不远处,另外三匹马的嘶鸣响了起来,边鹤头一转,两个高大的白衣男子正朝他走来。他哼哼了两声,又啐了一口吐沫,停止了在地上扭动。那两人走到边鹤身边,俯身将他拉了起来,并帮着拍了拍他身上的灰。边鹤猛咳了一声,说:“谢谢。”
其中一人笑了起来,说:“你到地方了。”“什么地方?”边鹤突然警觉了起来,荒郊野外,自己从来没出过远门,不要碰见歹人还不自知。白衣两人却没有回话,猛然反手扣住了边鹤,将他抬了起来。边鹤又惊又怒,不由大喊道:“给老子放下!”
他刚一出口,便震惊地察觉到自己接着说不出话来了。边鹤死命地晃了起来,可那两人好似铁铸的树桩般纹丝不动。他本来身上就有伤,这几下折腾更是快拆了他的骨头。终于,他停止了无意义的反抗,绝望的无力感在四肢蔓延开来。
许是看到边鹤不再挣扎,两名白衣男子抬着他动了起来。两人脚力极好,可脚下又很稳当,他们将边鹤抬进了路旁的森林,不多时就走到了深处,高大的树木渐渐遮住了日光。边鹤仰着头只能看到一根根树枝横生在半空中,反而像藤曼一样编织交错,压抑得让人窒息。
不知走了多久,边鹤的背痛的更厉害了。他开始轻轻活动手脚,试图将身子微微侧翻。这时,抬他的两人不走了。
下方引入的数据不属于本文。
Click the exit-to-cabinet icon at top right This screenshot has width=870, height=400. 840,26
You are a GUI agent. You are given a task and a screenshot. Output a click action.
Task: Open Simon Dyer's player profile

他们熟练但粗暴地提住边鹤的头和脚,用力一倒,边鹤就稳稳当当地落了地。一道熟悉的深蓝色焰流从前方射了出来,盘在边鹤的腰间成了套索状。他感到被人轻轻一拉,然后身体就猛地朝前飞了过去。火焰偷偷从腰间爬上了衣领,忽地钻了进去,边鹤的衣服登时鼓胀起来,在急速前进中发出阵阵撕裂声。
当然这只是一眨眼的功夫,边鹤还未察觉到痛觉已经离他而去时,一名须发乌黑却满面褶皱的老者已经出现在了他面前。那老者看着慈眉善目,身着绛紫色流金长袍,两只袖子长过了手,负在他的身后。他眯眼笑着说:“少爷,你来了。”
边鹤的衣服此刻已经裂成了一条条破布挂在身上,他捧起其中一条,在心里骂道:“辛则易你不得好死。”在被那两人抬着的过程中,边鹤在脑子里过了千百个可能,最终把被人绑架这个现状重新确定被绑去给辛则易算命。他怒从心头起,脑子里的那根歪筋再次教唆他犯浑了。
他吸了下鼻子,换上了一副笑脸回道:“哎,您是哪位啊?”
老者眉毛又弯下去一点,他的笑意更浓了。边鹤腹诽道:“这老头怎么喜欢跟辛则易一个表情。”他想起辛则易那张阴阳怪气的臭脸,突然想就这么给面前的老头来上一个大大的耳光。